CHORDS THAT BIND

Chords That Bind utilizes the power of music to foster family unity and maintain parent-child bonds during a parent’s incarceration. The program’s aligned post-incarceration Sewing Workshops use craft to build professional skills and provide an opportunity for additional income for people returning from prison.

Chords That Bind connects storytellers from programs like The Moth’s Justice Project and graduates from in-prison music programs like Carnegie Hall’s Musical Connections, to incarcerated parents with a young child at home. Working by video phone, the Storyteller and Musician Instructors use a specialized curriculum to help parents create a unique and personalized song for their child.

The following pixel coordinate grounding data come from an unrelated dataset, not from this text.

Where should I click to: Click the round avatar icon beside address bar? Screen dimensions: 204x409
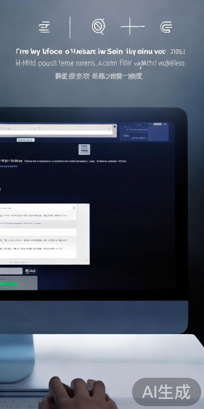tap(115, 127)
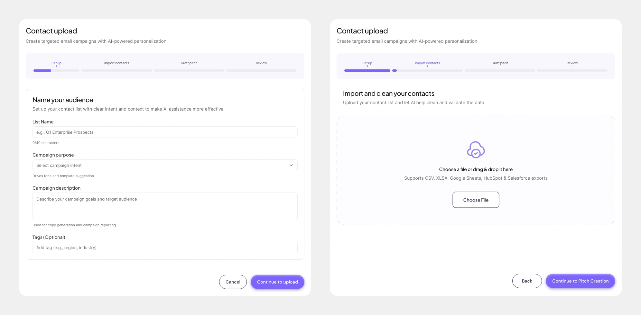Select the Set up step in left panel
This screenshot has width=641, height=315.
[56, 63]
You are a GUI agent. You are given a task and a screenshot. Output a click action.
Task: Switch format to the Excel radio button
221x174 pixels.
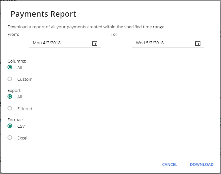pos(10,138)
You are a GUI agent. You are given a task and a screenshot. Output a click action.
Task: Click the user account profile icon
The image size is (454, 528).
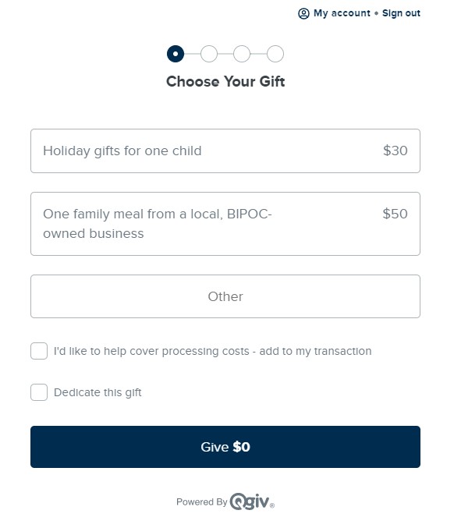303,13

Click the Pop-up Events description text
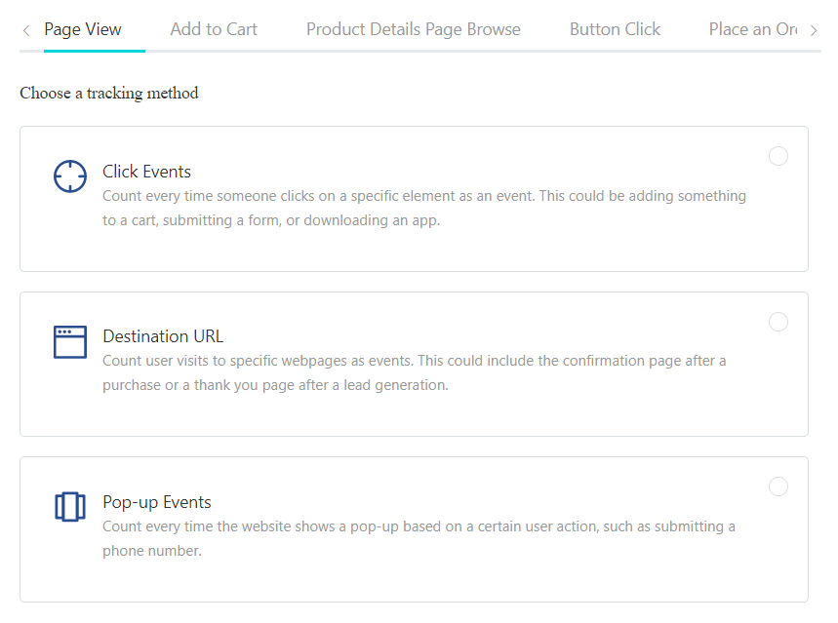419,538
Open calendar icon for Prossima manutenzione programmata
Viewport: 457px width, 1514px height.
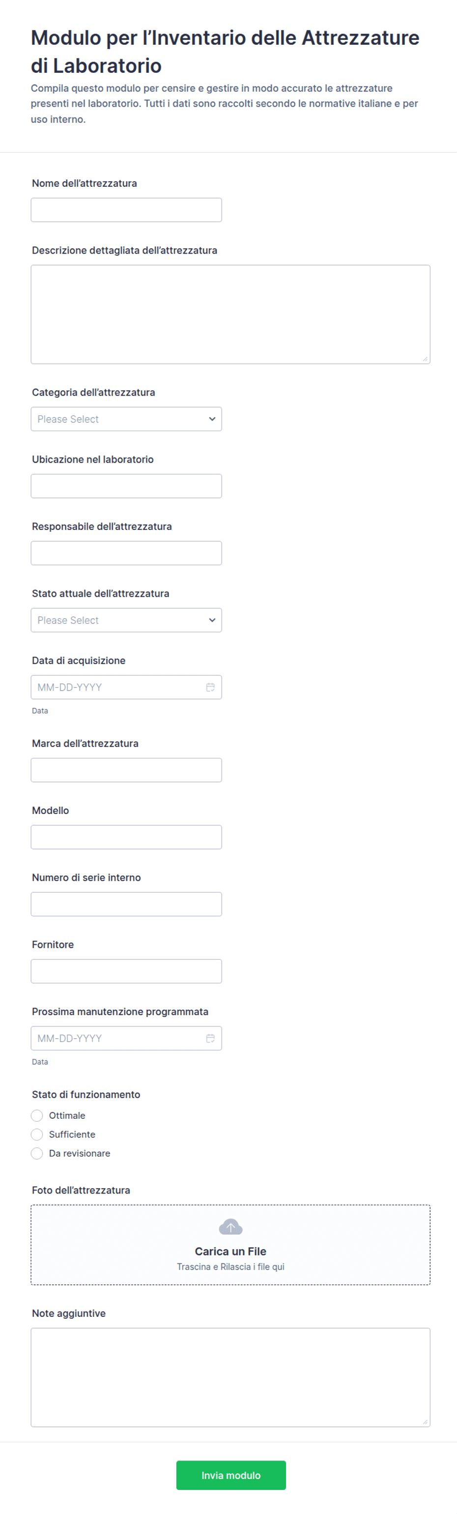click(210, 1038)
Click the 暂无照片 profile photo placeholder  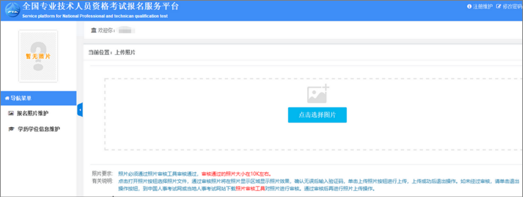(x=38, y=56)
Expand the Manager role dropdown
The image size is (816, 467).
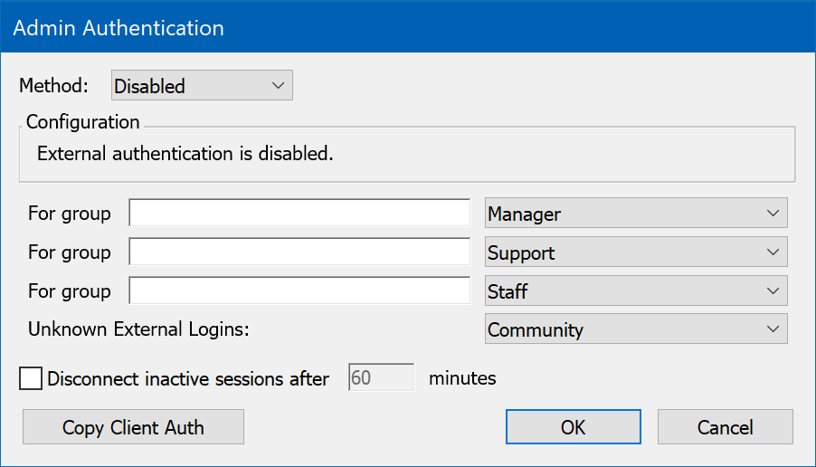point(636,214)

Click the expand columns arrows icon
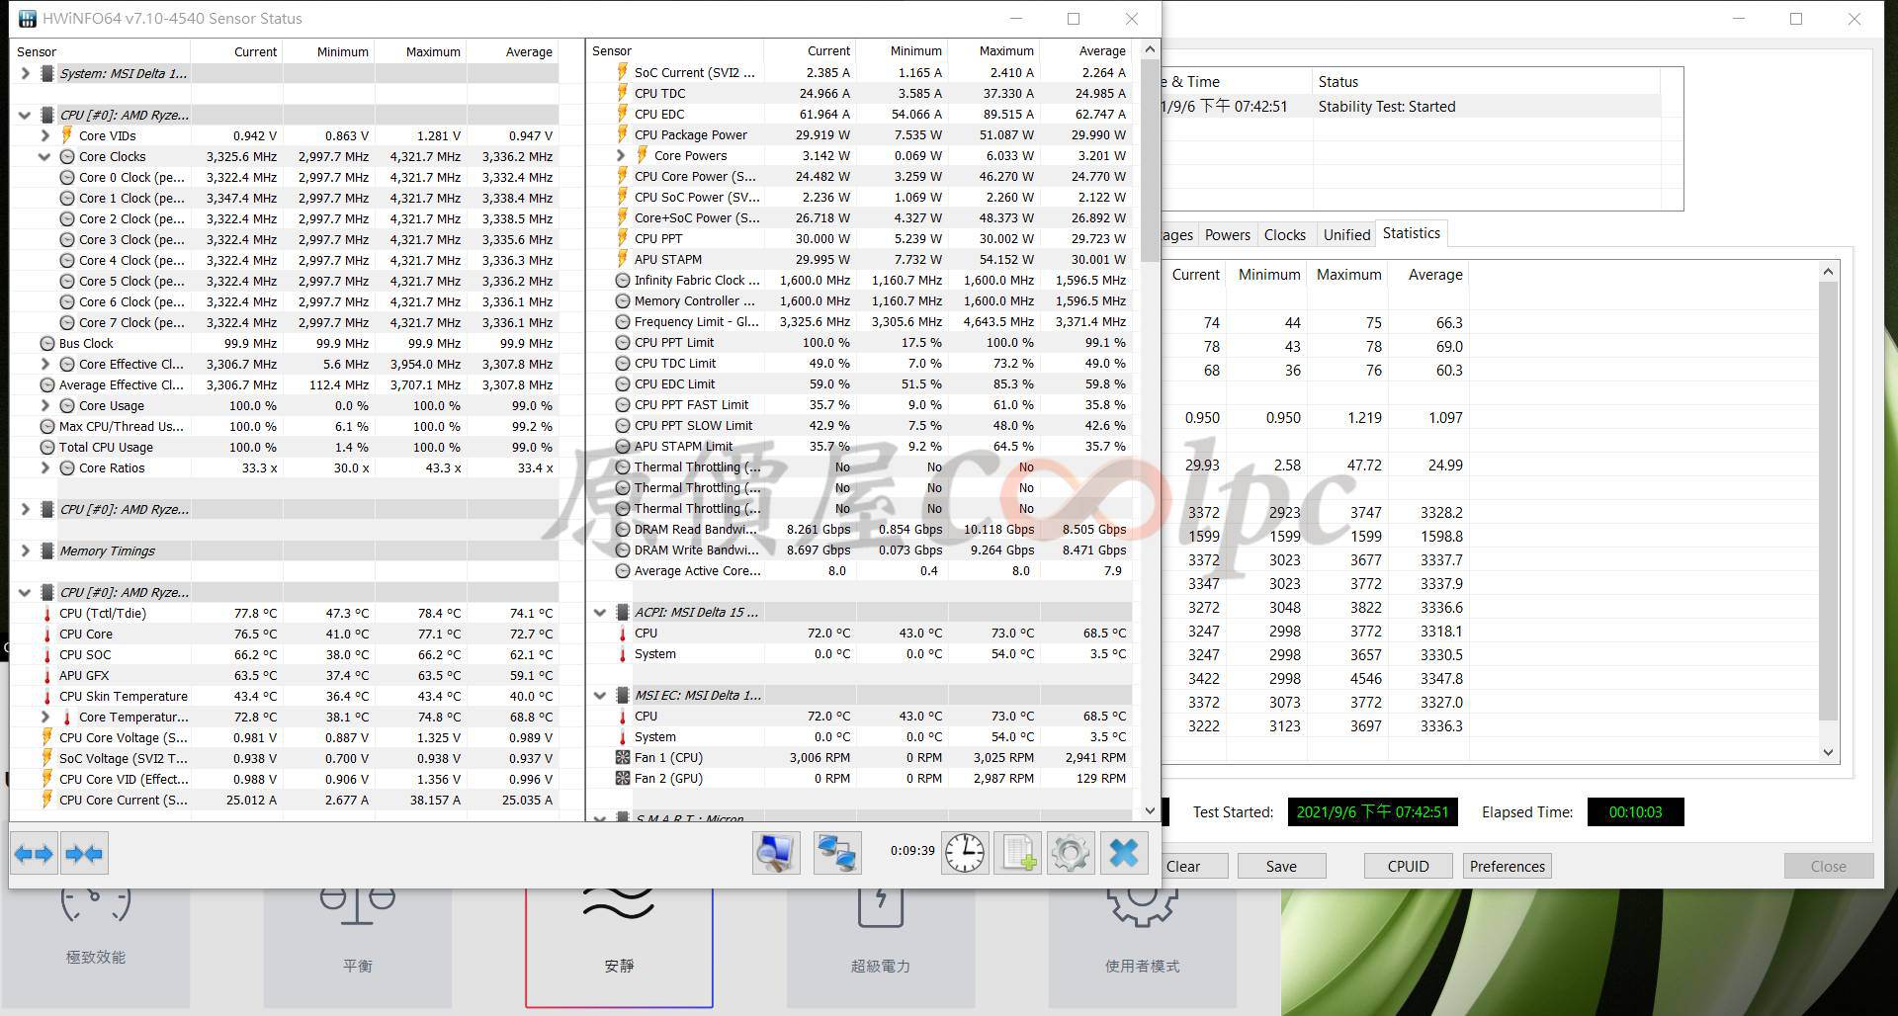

Parents record their song on a voice recorder, which is sewn into a stuffed animal and delivered to their child. Whenever the child squeezes the stuffed toy, they hear their absent parent singing to them their song.

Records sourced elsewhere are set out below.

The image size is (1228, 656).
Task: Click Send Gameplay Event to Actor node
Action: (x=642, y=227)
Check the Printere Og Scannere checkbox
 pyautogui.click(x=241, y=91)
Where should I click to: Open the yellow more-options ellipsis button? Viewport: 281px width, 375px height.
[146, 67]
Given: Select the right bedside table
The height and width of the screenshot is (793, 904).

In the Sewing Workshops, formerly incarcerated people are trained to design and make Chords That Bind stuffed animals and other consumer products from remnant fabrics and other donated materials, which they sell through special sales venues. Workshop participants learn craft, entrepreneurship, and other marketable skills, and receive a training stipend and sales commissions. Graduates can keep their  sewing machines and tools to continue developing their craft, start a small home business, and supplement their income.

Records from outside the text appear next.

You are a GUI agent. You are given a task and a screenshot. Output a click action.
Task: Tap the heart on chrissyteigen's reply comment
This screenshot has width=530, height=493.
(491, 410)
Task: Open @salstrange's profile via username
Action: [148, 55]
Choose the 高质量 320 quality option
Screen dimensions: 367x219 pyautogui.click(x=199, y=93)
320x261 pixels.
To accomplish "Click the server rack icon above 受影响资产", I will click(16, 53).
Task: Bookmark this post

Chords That Bind is a collaborative program, teaming with a variety of agencies & organizations to launch its pilot in New York State, including:

• The NYS Department of Corrections and Community Supervision (DOCCS)
• The Brooklyn District Attorney’s Office
• The Moth’s Community Justice Program
• PEN America’s Prison & Justice Writing Program
• Carnegie Hall’s Musical Connections
• Music On The Inside
• Materials For The Arts
• Cisco Home
• Interfaith Prison Partnership
• Freer Records


Once the pilot has demonstrated the program’s efficacy, Chords That Bind will expand into other correctional facilities in NY and other states, and look to develop its Sewing Workshops in prisons, with direct pipelines to employment or small business development when workshop participants are released.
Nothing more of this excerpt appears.